CountryPopulationElectoratesPeople / electorate
Australian Federal government21,885,000150145,900
Ontario13,150,000107122,897
Canadian Federal33,778,000308109,669
UK61,100,00064694,582
New South Wales7,017,0009375,452
Quebec7,782,00012562,256
New Zealand4,315,0007061,643
Victoria5,205,0008859,148
British Colombia4,420,0008552,000
Queensland4,182,0008946,989
Alberta3,632,0008343,759
Western Australia2,163,0005936,661
South Australia1,598,0004734,000
Manitoba1,213,0005721,281
Saskatchewan1,023,0005817,638

As can be seen, New Zealand appears in the middle of the table; we're certainly not wildly out of step with the rest of the Westminster tradition here, and our seats are smaller than any of the comparable national legislatures (the comparison is even better when you remember that those list MPs don't just sit around in Wellington with paper bags over their heads, but adopt electorates and do constituency work; counting them puts us well into the bottom half of the table, with a mere 35,369 per representative).
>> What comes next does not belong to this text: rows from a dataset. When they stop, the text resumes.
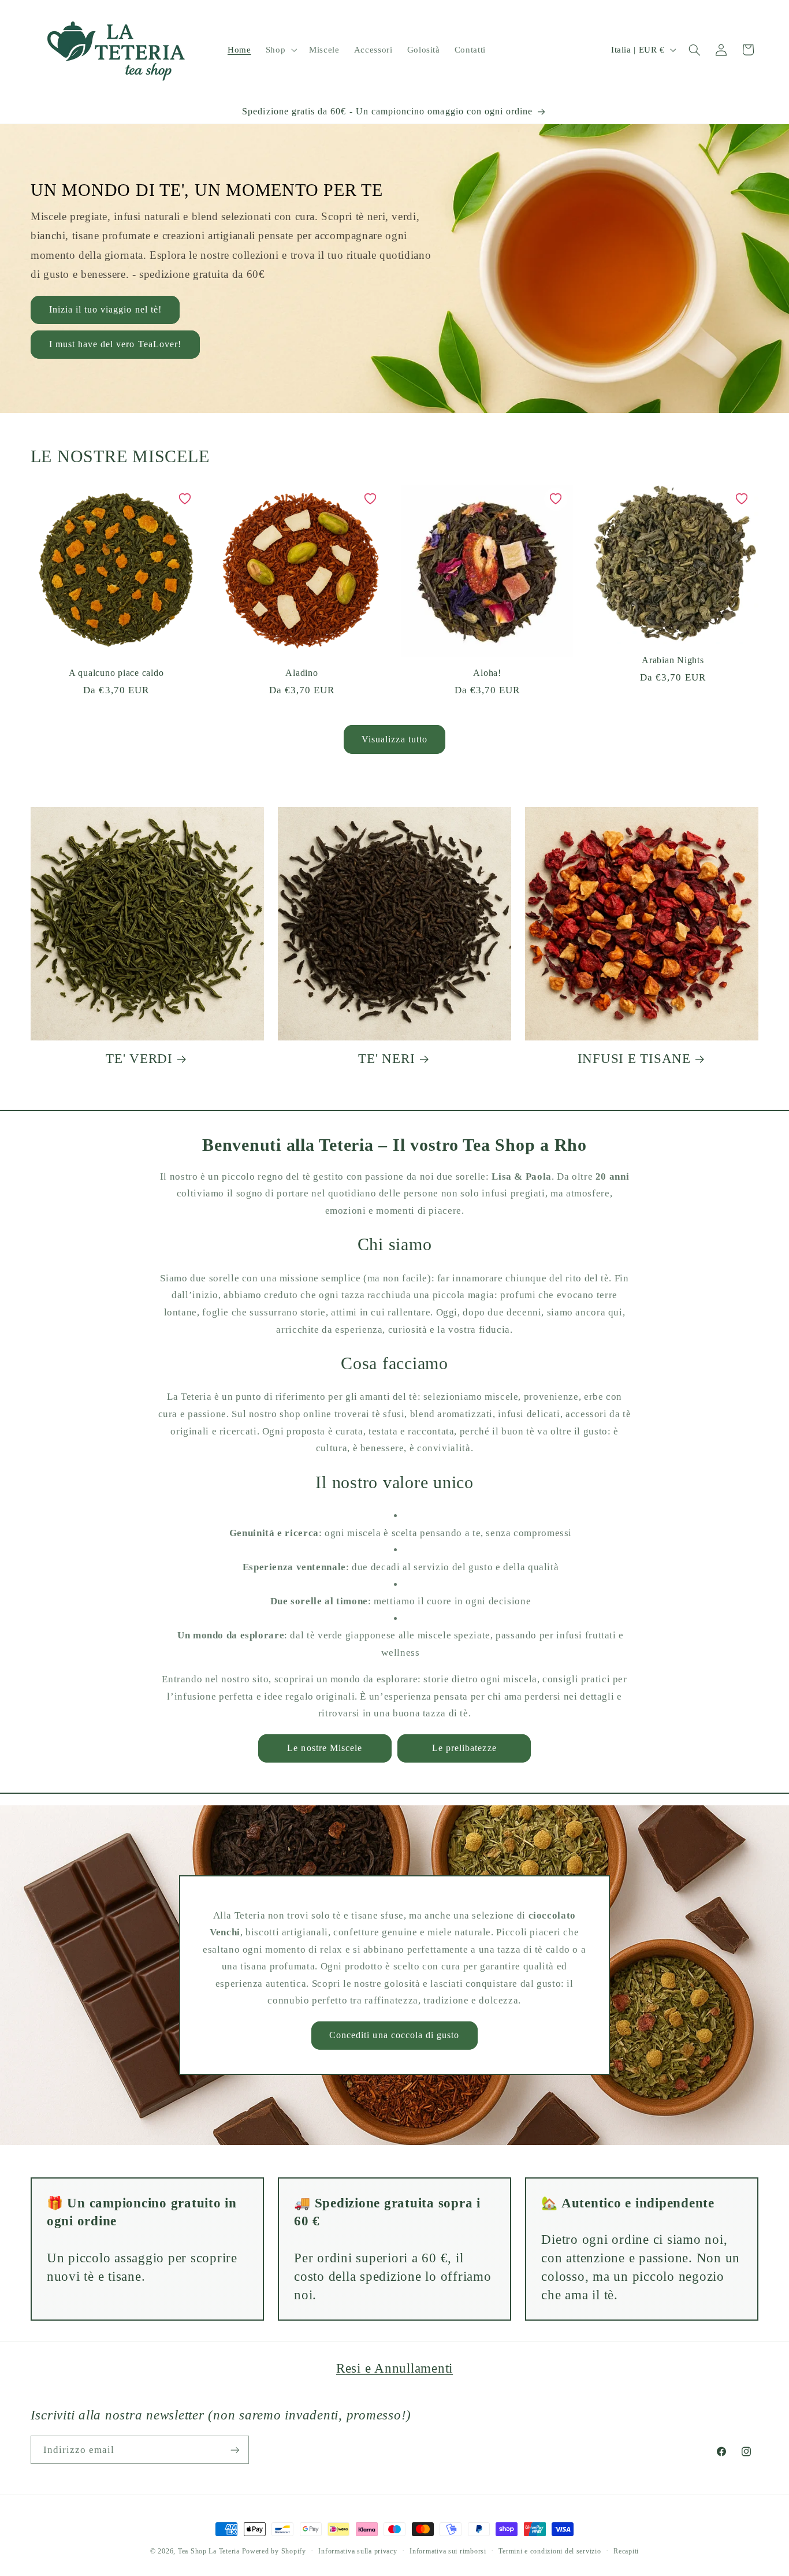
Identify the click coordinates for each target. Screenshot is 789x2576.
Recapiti (626, 2551)
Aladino (301, 673)
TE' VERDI (139, 1058)
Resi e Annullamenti (394, 2368)
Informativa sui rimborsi (448, 2551)
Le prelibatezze (464, 1748)
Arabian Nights (673, 660)
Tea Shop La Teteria (210, 2551)
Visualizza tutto (394, 739)
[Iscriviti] (234, 2450)
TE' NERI (386, 1058)
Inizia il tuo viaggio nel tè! (105, 309)
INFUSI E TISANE (634, 1058)
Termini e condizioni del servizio (549, 2551)
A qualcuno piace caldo (116, 673)
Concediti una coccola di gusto (394, 2035)
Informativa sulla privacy (357, 2551)
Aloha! (487, 673)
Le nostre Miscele (324, 1748)
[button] (280, 49)
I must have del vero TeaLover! (115, 344)
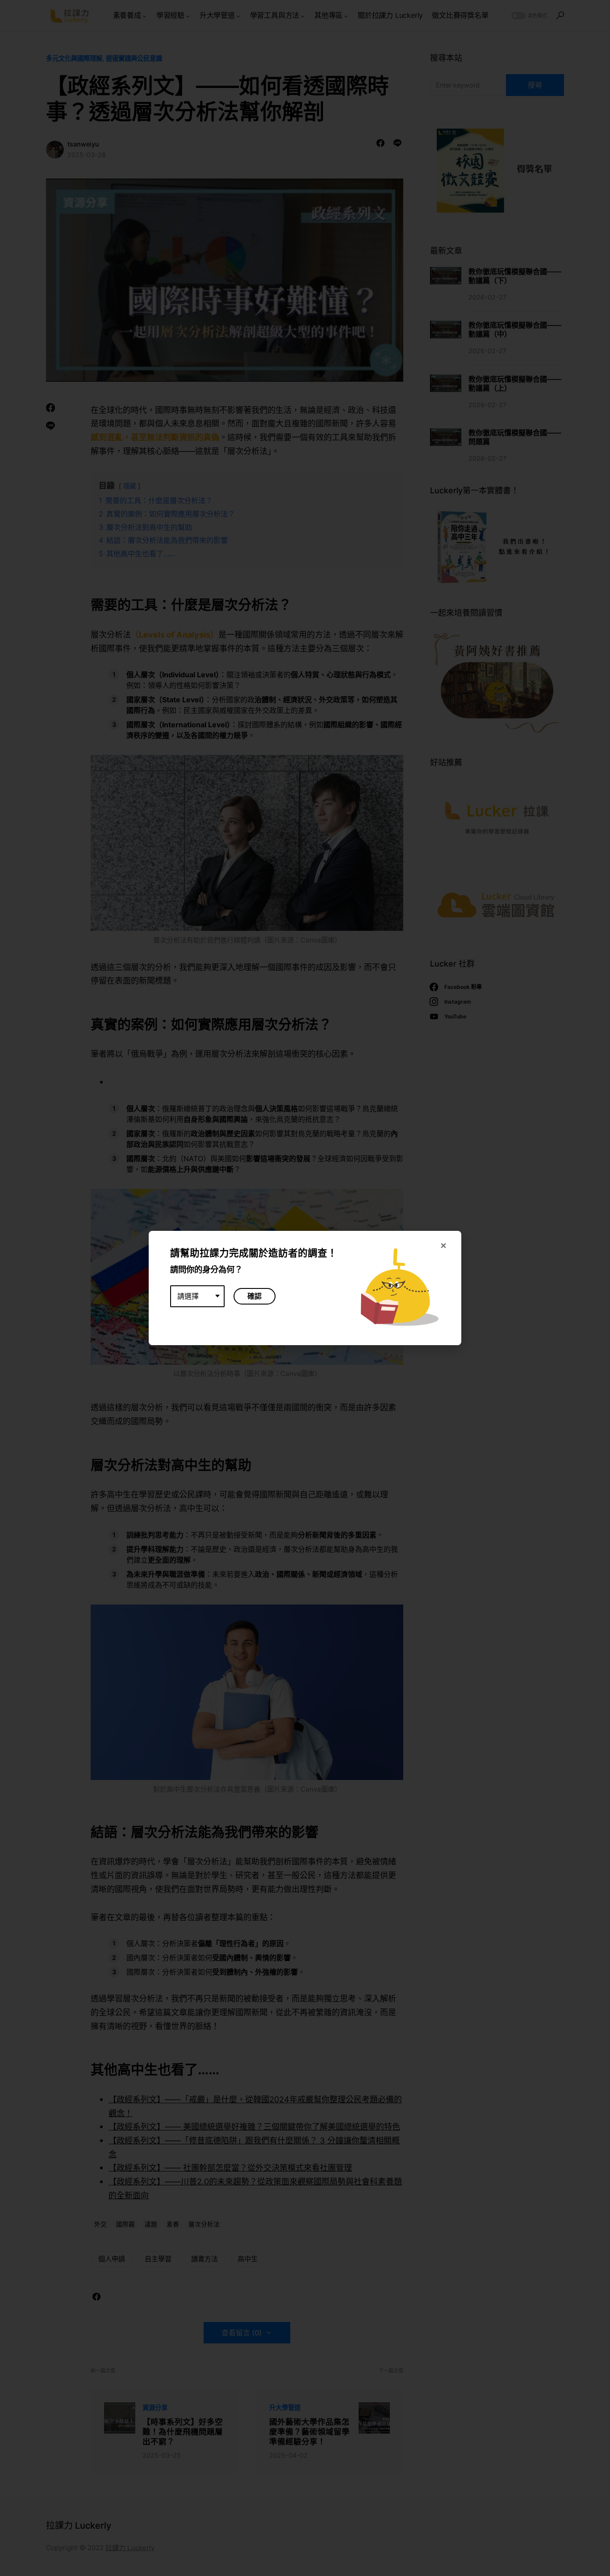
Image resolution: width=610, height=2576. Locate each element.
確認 (254, 1296)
The problem isn't one of population. Rather it is one of geographic size, caused by our low population density. The classic example here is the West Coast - Tasman electorate [PDF], which covers about a quarter of the South Island because nobody bloody lives there. Such geographically large electorates reduce access to MPs - something which NZ is good at (most of the Maori seats have similar problems; Te Tai Tonga [PDF] covers the whole South Island as well as Wellington and the Hutt Valley). All other things being equal, smaller electorates would be better.
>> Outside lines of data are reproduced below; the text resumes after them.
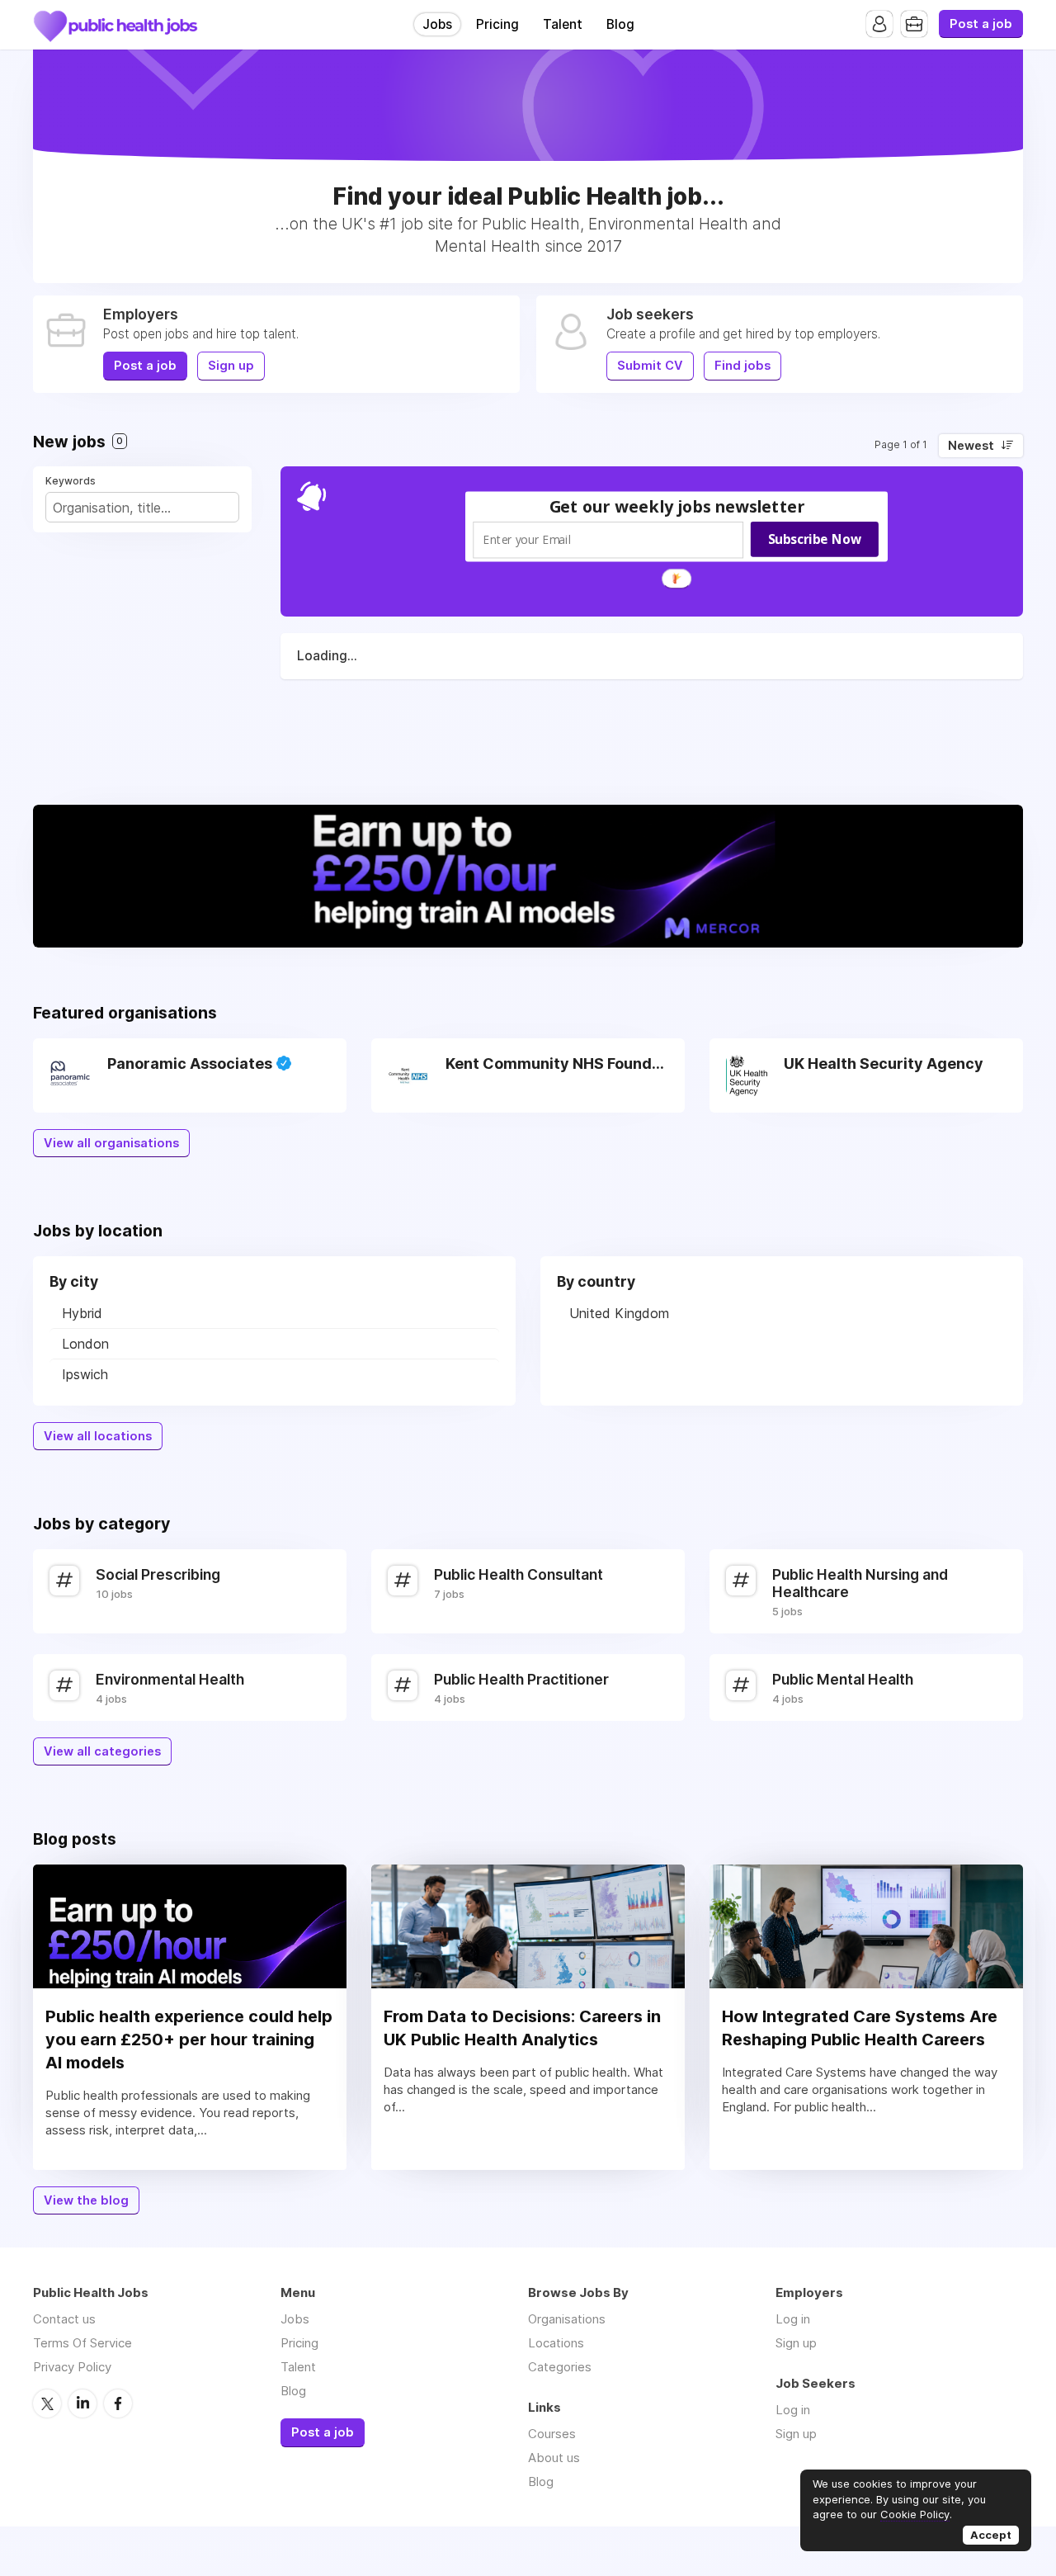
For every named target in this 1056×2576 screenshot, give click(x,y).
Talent (562, 24)
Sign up (231, 365)
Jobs (437, 24)
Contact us (64, 2319)
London (85, 1343)
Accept (990, 2534)
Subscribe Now (814, 538)
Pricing (497, 24)
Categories (560, 2367)
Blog (620, 24)
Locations (556, 2343)
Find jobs (742, 365)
The problem is that all other things aren't equal. Simply reapportioning the balance of electorate and list seats within the 120 seat cap undermines proportionality, leading to regular overhangs in favour of the largest party. If we want geographically smaller electorates, we really only have two options:

  • Increase the size of Parliament. The optimum size - the cube root of population - is about 161 members now anyway. This will be unpopular, but if you didn't want more politicians, you shouldn't have been having kids.
  • Allow some electorates (either a limited number, or defined geographically) to exceed the existing 5% tolerance (so e.g. allowing a small number in the South Island to be 10% or even 15% out). This undermines the principle that everyone's vote should count equally, but only on the electorate vote. And in an MMP system, where the overall shape of Parliament is proportional to the list vote, that doesn't actually pose too much of a problem and is extremely unlikely to affect the outcome (I should note here that the Royal Commission on the Electoral System recommended a 10% tolerance for exactly this reason).
Either solution would require a referendum or a supermajority, as both the number of electorates (or rather, the number in the South Island, from which all else is derived) and the 5% tolerance are entrenched provisions.

And either way, the longer term solution is to allow Parliament to grow with the electorates, by removing the hardcoded size of 120 members and instead replacing it with the number of electorates plus a hardcoded number of list seats. That should insulate us from further problems for another 50 years or so.